If a value contains one of the special characters space, tab, #, \, or
", this character must be escaped by a preceding \. Use ’\ ’ instead of
’ ’, ’\#’ instead of ’#’, ’\\’ instead of ’\’ and ’\"’ instead of ’"’.
Values containing spaces, tabs or # may instead be enclosed in double
quotes. But " and ’ must be escaped even within double quotes. If the
starting line of a section is enclosed in double quotes, the square
brakets must be within the quotes (like "[/home/otto/with space]").

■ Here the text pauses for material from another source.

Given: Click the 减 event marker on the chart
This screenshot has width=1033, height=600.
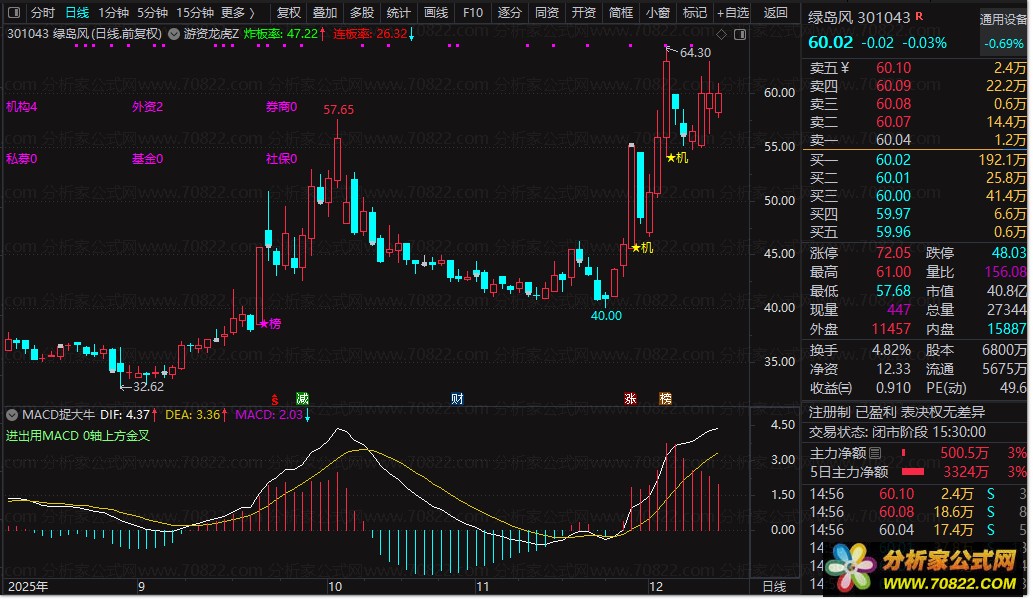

Boolean option values (yes/no) must be given as numerical value. 0 for
no, 1 for yes.
AVAILABLE CONFIGURATION OPTIONS
General Options
dav_user
When invoked by root the mount.davfs daemon will run as this
user. Value must be given as name, not as numerical id.
Default: davfs2
Only allowed in the system wide configuration file.
dav_group
The group of the running mount.davfs daemon. Ordinary users must
be member of this group in order to mount a davfs2 file system.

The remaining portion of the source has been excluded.